Direction: Render the entries below as a Markdown table with the columns Row and Entry, numbering each line in Row and putting its text in Entry. Leave out blank lines.

Supplied records:
.....

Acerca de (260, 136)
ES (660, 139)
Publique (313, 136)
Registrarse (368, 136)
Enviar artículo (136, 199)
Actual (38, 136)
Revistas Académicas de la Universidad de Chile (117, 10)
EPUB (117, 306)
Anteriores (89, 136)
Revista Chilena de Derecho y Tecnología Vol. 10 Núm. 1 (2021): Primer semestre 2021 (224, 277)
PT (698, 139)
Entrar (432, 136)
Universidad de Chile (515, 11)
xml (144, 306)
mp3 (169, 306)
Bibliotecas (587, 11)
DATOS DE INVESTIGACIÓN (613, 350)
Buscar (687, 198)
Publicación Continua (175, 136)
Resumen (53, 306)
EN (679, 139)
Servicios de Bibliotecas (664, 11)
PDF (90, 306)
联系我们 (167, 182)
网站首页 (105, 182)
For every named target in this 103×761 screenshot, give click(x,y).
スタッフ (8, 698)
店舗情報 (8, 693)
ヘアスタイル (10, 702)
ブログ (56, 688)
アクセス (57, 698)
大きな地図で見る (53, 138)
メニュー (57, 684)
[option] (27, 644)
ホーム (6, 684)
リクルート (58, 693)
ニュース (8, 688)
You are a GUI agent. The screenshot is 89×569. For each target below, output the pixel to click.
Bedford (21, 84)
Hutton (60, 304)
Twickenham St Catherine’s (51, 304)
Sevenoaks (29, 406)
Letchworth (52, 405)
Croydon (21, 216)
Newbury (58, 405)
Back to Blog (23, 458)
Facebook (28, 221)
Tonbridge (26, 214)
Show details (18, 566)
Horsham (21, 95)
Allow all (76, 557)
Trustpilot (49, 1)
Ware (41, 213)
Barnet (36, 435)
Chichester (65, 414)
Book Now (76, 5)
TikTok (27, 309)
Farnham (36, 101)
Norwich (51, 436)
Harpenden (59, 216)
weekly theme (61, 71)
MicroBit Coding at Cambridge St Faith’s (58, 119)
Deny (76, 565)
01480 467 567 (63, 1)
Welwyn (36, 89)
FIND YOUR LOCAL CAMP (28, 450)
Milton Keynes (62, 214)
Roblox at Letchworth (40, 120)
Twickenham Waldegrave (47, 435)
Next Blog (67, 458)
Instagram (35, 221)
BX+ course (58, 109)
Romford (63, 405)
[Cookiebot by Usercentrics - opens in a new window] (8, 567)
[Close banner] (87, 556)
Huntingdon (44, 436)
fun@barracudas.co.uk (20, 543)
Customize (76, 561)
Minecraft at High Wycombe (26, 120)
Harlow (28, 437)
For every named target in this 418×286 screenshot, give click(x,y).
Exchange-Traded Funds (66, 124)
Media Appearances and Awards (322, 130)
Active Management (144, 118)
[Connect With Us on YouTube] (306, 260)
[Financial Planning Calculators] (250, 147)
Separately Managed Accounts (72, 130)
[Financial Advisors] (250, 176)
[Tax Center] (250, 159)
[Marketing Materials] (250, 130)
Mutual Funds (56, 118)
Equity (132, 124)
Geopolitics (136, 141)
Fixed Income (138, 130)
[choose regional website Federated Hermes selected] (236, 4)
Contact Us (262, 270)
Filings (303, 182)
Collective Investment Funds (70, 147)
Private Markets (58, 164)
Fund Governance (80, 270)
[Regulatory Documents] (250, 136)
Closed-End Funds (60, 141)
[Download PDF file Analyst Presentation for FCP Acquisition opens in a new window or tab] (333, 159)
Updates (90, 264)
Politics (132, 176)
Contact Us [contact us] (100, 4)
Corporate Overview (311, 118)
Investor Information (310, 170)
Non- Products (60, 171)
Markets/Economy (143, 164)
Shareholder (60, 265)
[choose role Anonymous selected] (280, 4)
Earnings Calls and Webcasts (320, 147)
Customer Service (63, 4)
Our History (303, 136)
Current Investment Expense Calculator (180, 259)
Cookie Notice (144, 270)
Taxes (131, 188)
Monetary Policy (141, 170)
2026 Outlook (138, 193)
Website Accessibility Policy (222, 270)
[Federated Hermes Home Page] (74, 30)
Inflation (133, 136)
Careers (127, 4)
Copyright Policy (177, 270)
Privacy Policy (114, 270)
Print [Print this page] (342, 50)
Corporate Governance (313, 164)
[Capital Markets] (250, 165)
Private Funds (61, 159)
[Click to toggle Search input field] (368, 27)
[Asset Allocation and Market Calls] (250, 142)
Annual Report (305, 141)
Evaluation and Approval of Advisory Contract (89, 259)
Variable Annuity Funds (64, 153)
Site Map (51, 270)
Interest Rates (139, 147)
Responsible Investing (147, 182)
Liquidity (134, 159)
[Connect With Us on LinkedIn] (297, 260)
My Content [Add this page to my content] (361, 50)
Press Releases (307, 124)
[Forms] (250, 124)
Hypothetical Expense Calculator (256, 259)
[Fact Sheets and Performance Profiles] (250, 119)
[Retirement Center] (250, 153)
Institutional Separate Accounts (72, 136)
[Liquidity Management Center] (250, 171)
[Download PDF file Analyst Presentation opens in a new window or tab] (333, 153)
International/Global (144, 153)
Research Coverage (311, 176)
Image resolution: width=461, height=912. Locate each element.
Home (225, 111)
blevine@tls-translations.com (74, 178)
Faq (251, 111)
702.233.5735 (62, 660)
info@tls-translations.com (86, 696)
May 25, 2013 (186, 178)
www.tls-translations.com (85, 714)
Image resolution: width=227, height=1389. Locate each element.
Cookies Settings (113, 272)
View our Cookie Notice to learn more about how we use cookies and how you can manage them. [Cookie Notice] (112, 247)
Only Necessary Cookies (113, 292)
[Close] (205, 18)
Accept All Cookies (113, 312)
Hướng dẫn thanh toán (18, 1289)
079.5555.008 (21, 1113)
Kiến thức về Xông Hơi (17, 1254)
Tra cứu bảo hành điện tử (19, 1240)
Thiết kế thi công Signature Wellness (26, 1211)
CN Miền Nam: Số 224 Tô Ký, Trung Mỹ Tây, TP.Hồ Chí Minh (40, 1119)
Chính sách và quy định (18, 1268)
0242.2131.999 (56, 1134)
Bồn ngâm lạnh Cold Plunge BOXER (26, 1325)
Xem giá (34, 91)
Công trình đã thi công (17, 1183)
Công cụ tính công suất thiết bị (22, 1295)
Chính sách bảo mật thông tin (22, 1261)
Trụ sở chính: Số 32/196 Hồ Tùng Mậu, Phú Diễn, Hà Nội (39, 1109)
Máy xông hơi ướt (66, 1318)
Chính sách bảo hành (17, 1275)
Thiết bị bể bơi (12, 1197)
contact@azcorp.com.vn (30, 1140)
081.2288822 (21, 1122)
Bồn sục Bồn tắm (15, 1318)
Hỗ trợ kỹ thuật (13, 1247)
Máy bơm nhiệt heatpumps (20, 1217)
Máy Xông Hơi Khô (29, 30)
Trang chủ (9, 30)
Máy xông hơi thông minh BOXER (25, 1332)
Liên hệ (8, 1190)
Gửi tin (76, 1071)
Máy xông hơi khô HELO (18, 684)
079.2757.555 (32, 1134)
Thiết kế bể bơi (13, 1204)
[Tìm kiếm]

.....

Finished exercise:
| Row | Entry |
|---|---|
| 1 | Acerca de (260, 136) |
| 2 | ES (660, 139) |
| 3 | Publique (313, 136) |
| 4 | Registrarse (368, 136) |
| 5 | Enviar artículo (136, 199) |
| 6 | Actual (38, 136) |
| 7 | Revistas Académicas de la Universidad de Chile (117, 10) |
| 8 | EPUB (117, 306) |
| 9 | Anteriores (89, 136) |
| 10 | Revista Chilena de Derecho y Tecnología Vol. 10 Núm. 1 (2021): Primer semestre 2021 (224, 277) |
| 11 | PT (698, 139) |
| 12 | Entrar (432, 136) |
| 13 | Universidad de Chile (515, 11) |
| 14 | xml (144, 306) |
| 15 | mp3 (169, 306) |
| 16 | Bibliotecas (587, 11) |
| 17 | DATOS DE INVESTIGACIÓN (613, 350) |
| 18 | Buscar (687, 198) |
| 19 | Publicación Continua (175, 136) |
| 20 | Resumen (53, 306) |
| 21 | EN (679, 139) |
| 22 | Servicios de Bibliotecas (664, 11) |
| 23 | PDF (90, 306) |
| 24 | 联系我们 (167, 182) |
| 25 | 网站首页 (105, 182) |
| 26 | For every named target in this 103×761 screenshot, give click(x,y). |
| 27 | スタッフ (8, 698) |
| 28 | 店舗情報 (8, 693) |
| 29 | ヘアスタイル (10, 702) |
| 30 | ブログ (56, 688) |
| 31 | アクセス (57, 698) |
| 32 | 大きな地図で見る (53, 138) |
| 33 | メニュー (57, 684) |
| 34 | [option] (27, 644) |
| 35 | ホーム (6, 684) |
| 36 | リクルート (58, 693) |
| 37 | ニュース (8, 688) |
| 38 | You are a GUI agent. The screenshot is 89×569. For each target below, output the pixel to click. |
| 39 | Bedford (21, 84) |
| 40 | Hutton (60, 304) |
| 41 | Twickenham St Catherine’s (51, 304) |
| 42 | Sevenoaks (29, 406) |
| 43 | Letchworth (52, 405) |
| 44 | Croydon (21, 216) |
| 45 | Newbury (58, 405) |
| 46 | Back to Blog (23, 458) |
| 47 | Facebook (28, 221) |
| 48 | Tonbridge (26, 214) |
| 49 | Show details (18, 566) |
| 50 | Horsham (21, 95) |
| 51 | Allow all (76, 557) |
| 52 | Trustpilot (49, 1) |
| 53 | Ware (41, 213) |
| 54 | Barnet (36, 435) |
| 55 | Chichester (65, 414) |
| 56 | Book Now (76, 5) |
| 57 | TikTok (27, 309) |
| 58 | Farnham (36, 101) |
| 59 | Norwich (51, 436) |
| 60 | Harpenden (59, 216) |
| 61 | weekly theme (61, 71) |
| 62 | MicroBit Coding at Cambridge St Faith’s (58, 119) |
| 63 | Deny (76, 565) |
| 64 | 01480 467 567 (63, 1) |
| 65 | Welwyn (36, 89) |
| 66 | FIND YOUR LOCAL CAMP (28, 450) |
| 67 | Milton Keynes (62, 214) |
| 68 | Roblox at Letchworth (40, 120) |
| 69 | Twickenham Waldegrave (47, 435) |
| 70 | Next Blog (67, 458) |
| 71 | Instagram (35, 221) |
| 72 | BX+ course (58, 109) |
| 73 | Romford (63, 405) |
| 74 | [Cookiebot by Usercentrics - opens in a new window] (8, 567) |
| 75 | [Close banner] (87, 556) |
| 76 | Huntingdon (44, 436) |
| 77 | fun@barracudas.co.uk (20, 543) |
| 78 | Customize (76, 561) |
| 79 | Minecraft at High Wycombe (26, 120) |
| 80 | Harlow (28, 437) |
| 81 | For every named target in this 418×286 screenshot, give click(x,y). |
| 82 | Exchange-Traded Funds (66, 124) |
| 83 | Media Appearances and Awards (322, 130) |
| 84 | Active Management (144, 118) |
| 85 | [Connect With Us on YouTube] (306, 260) |
| 86 | [Financial Planning Calculators] (250, 147) |
| 87 | Separately Managed Accounts (72, 130) |
| 88 | [Financial Advisors] (250, 176) |
| 89 | [Tax Center] (250, 159) |
| 90 | [Marketing Materials] (250, 130) |
| 91 | Mutual Funds (56, 118) |
| 92 | Equity (132, 124) |
| 93 | Geopolitics (136, 141) |
| 94 | Fixed Income (138, 130) |
| 95 | [choose regional website Federated Hermes selected] (236, 4) |
| 96 | Contact Us (262, 270) |
| 97 | Filings (303, 182) |
| 98 | Collective Investment Funds (70, 147) |
| 99 | Private Markets (58, 164) |
| 100 | Fund Governance (80, 270) |
| 101 | [Regulatory Documents] (250, 136) |
| 102 | Closed-End Funds (60, 141) |
| 103 | [Download PDF file Analyst Presentation for FCP Acquisition opens in a new window or tab] (333, 159) |
| 104 | Updates (90, 264) |
| 105 | Politics (132, 176) |
| 106 | Contact Us [contact us] (100, 4) |
| 107 | Corporate Overview (311, 118) |
| 108 | Investor Information (310, 170) |
| 109 | Non- Products (60, 171) |
| 110 | Markets/Economy (143, 164) |
| 111 | Shareholder (60, 265) |
| 112 | [choose role Anonymous selected] (280, 4) |
| 113 | Earnings Calls and Webcasts (320, 147) |
| 114 | Customer Service (63, 4) |
| 115 | Our History (303, 136) |
| 116 | Current Investment Expense Calculator (180, 259) |
| 117 | Cookie Notice (144, 270) |
| 118 | Taxes (131, 188) |
| 119 | Monetary Policy (141, 170) |
| 120 | 2026 Outlook (138, 193) |
| 121 | Website Accessibility Policy (222, 270) |
| 122 | [Federated Hermes Home Page] (74, 30) |
| 123 | Inflation (133, 136) |
| 124 | Careers (127, 4) |
| 125 | Copyright Policy (177, 270) |
| 126 | Privacy Policy (114, 270) |
| 127 | Print [Print this page] (342, 50) |
| 128 | Corporate Governance (313, 164) |
| 129 | [Capital Markets] (250, 165) |
| 130 | Private Funds (61, 159) |
| 131 | [Click to toggle Search input field] (368, 27) |
| 132 | [Asset Allocation and Market Calls] (250, 142) |
| 133 | Annual Report (305, 141) |
| 134 | Evaluation and Approval of Advisory Contract (89, 259) |
| 135 | Variable Annuity Funds (64, 153) |
| 136 | Site Map (51, 270) |
| 137 | Interest Rates (139, 147) |
| 138 | Responsible Investing (147, 182) |
| 139 | Liquidity (134, 159) |
| 140 | [Connect With Us on LinkedIn] (297, 260) |
| 141 | My Content [Add this page to my content] (361, 50) |
| 142 | Press Releases (307, 124) |
| 143 | [Forms] (250, 124) |
| 144 | Hypothetical Expense Calculator (256, 259) |
| 145 | [Fact Sheets and Performance Profiles] (250, 119) |
| 146 | [Retirement Center] (250, 153) |
| 147 | Institutional Separate Accounts (72, 136) |
| 148 | [Liquidity Management Center] (250, 171) |
| 149 | [Download PDF file Analyst Presentation opens in a new window or tab] (333, 153) |
| 150 | International/Global (144, 153) |
| 151 | Research Coverage (311, 176) |
| 152 | Image resolution: width=461, height=912. Locate each element. |
| 153 | Home (225, 111) |
| 154 | blevine@tls-translations.com (74, 178) |
| 155 | Faq (251, 111) |
| 156 | 702.233.5735 (62, 660) |
| 157 | info@tls-translations.com (86, 696) |
| 158 | May 25, 2013 (186, 178) |
| 159 | www.tls-translations.com (85, 714) |
| 160 | Image resolution: width=227, height=1389. Locate each element. |
| 161 | Cookies Settings (113, 272) |
| 162 | View our Cookie Notice to learn more about how we use cookies and how you can manage them. [Cookie Notice] (112, 247) |
| 163 | Only Necessary Cookies (113, 292) |
| 164 | [Close] (205, 18) |
| 165 | Accept All Cookies (113, 312) |
| 166 | Hướng dẫn thanh toán (18, 1289) |
| 167 | 079.5555.008 (21, 1113) |
| 168 | Kiến thức về Xông Hơi (17, 1254) |
| 169 | Tra cứu bảo hành điện tử (19, 1240) |
| 170 | Thiết kế thi công Signature Wellness (26, 1211) |
| 171 | CN Miền Nam: Số 224 Tô Ký, Trung Mỹ Tây, TP.Hồ Chí Minh (40, 1119) |
| 172 | Chính sách và quy định (18, 1268) |
| 173 | 0242.2131.999 (56, 1134) |
| 174 | Bồn ngâm lạnh Cold Plunge BOXER (26, 1325) |
| 175 | Xem giá (34, 91) |
| 176 | Công trình đã thi công (17, 1183) |
| 177 | Công cụ tính công suất thiết bị (22, 1295) |
| 178 | Chính sách bảo mật thông tin (22, 1261) |
| 179 | Trụ sở chính: Số 32/196 Hồ Tùng Mậu, Phú Diễn, Hà Nội (39, 1109) |
| 180 | Máy xông hơi ướt (66, 1318) |
| 181 | Chính sách bảo hành (17, 1275) |
| 182 | Thiết bị bể bơi (12, 1197) |
| 183 | contact@azcorp.com.vn (30, 1140) |
| 184 | 081.2288822 (21, 1122) |
| 185 | Bồn sục Bồn tắm (15, 1318) |
| 186 | Hỗ trợ kỹ thuật (13, 1247) |
| 187 | Máy bơm nhiệt heatpumps (20, 1217) |
| 188 | Máy Xông Hơi Khô (29, 30) |
| 189 | Trang chủ (9, 30) |
| 190 | Máy xông hơi thông minh BOXER (25, 1332) |
| 191 | Liên hệ (8, 1190) |
| 192 | Gửi tin (76, 1071) |
| 193 | Máy xông hơi khô HELO (18, 684) |
| 194 | 079.2757.555 (32, 1134) |
| 195 | Thiết kế bể bơi (13, 1204) |
| 196 | [Tìm kiếm] |